Arute Field
- Interactive map of Arute Field
- Location: 1615 Stanley Street New Britain, CT 06050
- Owner: Central Connecticut State University
- Operator: Central Connecticut State University
- Capacity: 5,500 (2012–present) 3,000 (2000–2011)
- Surface: Field Turf

Construction
- Groundbreaking: November 13, 1998
- Opened: November 11, 2000
- Cost: $5 million ($9.35 million in 2025 dollars)
- Architect: Bernard J. Lombardi
- General contractor: LTC Construction

Tenants
- Central Connecticut State Blue Devils (NCAA) (1969–present) Connecticut Constitution (AUDL) (2012)

= Arute Field =

Stadium in New Britain, Connecticut, US

Arute Field is a 5,500-seat multi-purpose stadium in New Britain, Connecticut, United States. It is home to Central Connecticut State University's Blue Devils football and men's and women's lacrosse teams.

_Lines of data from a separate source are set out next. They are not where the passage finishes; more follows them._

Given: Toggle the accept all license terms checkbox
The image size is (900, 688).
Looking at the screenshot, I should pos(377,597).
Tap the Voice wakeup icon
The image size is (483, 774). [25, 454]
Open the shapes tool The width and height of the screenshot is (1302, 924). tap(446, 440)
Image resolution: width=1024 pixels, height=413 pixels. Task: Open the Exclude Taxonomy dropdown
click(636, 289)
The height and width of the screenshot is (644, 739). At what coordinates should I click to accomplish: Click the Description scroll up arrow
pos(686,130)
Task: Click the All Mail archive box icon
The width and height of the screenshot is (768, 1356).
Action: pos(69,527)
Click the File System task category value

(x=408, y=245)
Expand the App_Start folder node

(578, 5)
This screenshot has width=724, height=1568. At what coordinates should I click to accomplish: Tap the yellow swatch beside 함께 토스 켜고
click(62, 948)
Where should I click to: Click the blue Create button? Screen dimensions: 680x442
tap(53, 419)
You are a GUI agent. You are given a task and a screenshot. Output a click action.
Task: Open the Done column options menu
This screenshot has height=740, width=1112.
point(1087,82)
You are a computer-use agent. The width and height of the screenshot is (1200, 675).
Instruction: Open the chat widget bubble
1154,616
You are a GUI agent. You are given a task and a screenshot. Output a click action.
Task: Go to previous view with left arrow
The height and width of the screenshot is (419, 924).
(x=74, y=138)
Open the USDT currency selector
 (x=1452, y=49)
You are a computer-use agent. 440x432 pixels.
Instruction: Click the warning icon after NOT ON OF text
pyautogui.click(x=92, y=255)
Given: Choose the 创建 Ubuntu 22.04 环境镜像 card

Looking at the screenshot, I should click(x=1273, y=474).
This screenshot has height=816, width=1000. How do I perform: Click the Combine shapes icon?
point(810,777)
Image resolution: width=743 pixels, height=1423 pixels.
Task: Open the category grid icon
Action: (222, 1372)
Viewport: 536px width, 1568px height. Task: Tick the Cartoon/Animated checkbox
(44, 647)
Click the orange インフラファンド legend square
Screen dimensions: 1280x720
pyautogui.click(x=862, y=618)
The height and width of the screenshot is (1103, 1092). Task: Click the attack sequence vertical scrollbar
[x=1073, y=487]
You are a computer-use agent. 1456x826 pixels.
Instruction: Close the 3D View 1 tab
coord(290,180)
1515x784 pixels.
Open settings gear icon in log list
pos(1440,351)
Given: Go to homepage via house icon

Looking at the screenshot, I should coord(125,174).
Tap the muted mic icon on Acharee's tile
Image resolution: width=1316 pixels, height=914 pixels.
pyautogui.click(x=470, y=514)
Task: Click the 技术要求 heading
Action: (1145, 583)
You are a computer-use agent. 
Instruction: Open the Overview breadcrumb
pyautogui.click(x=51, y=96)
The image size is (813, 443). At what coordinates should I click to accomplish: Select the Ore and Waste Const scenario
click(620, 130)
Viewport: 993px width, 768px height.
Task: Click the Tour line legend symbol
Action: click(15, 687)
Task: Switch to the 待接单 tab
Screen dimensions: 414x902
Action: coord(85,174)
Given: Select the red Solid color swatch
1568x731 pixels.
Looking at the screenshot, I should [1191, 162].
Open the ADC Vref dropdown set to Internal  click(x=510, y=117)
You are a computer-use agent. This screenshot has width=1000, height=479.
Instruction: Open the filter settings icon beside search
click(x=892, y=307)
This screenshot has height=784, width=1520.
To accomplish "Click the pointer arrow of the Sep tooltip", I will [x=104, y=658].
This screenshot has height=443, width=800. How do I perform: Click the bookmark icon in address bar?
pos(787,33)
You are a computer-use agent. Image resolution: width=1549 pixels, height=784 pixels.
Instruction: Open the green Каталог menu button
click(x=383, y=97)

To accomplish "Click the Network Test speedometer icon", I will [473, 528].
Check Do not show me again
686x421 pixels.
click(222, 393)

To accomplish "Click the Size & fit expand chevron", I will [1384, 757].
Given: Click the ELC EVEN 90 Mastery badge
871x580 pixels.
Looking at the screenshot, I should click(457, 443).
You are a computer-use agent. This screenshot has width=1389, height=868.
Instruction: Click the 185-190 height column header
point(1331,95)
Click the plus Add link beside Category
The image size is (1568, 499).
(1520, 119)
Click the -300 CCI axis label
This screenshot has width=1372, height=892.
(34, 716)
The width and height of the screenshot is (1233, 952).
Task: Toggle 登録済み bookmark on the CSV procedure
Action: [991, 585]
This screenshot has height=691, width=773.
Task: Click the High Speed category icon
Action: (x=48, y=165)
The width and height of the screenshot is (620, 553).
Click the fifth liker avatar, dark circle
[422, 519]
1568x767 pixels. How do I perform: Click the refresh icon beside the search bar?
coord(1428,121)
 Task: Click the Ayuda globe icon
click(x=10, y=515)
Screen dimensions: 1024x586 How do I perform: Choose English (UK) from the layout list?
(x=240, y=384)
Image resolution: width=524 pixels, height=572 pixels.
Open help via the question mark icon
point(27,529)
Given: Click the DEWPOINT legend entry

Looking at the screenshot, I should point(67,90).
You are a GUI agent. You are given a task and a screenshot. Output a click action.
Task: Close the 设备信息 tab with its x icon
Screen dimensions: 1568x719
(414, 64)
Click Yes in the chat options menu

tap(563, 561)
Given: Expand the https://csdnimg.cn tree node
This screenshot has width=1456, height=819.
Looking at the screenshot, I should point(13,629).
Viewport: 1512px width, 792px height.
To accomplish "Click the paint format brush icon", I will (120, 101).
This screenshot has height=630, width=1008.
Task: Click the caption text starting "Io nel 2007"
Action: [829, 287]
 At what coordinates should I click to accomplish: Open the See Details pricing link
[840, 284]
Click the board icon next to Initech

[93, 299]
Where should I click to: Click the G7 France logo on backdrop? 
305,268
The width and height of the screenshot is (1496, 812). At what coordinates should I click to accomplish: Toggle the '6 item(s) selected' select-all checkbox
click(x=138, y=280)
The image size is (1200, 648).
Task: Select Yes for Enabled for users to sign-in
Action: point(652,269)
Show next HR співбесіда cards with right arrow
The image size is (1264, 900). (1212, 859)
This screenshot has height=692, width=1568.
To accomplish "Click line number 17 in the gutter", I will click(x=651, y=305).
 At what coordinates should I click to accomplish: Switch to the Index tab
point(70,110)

The first incarnation of Arute Field was on land now occupied by the Elihu Burritt Library. The field was moved to its current location in the late 1960s. Jack Arute Sr., the owner of what was then one of the state's largest construction businesses, built the first field to bear his family's name.

The second incarnation of the stadium was built in 1970 and demolished in 1998. The third and current version of the stadium was built on the same site of the second one, and opened in November 2000. Before the 2012 season, 2,500 seats were added to the east side of the stadium as well as a new state-of-the-art video board.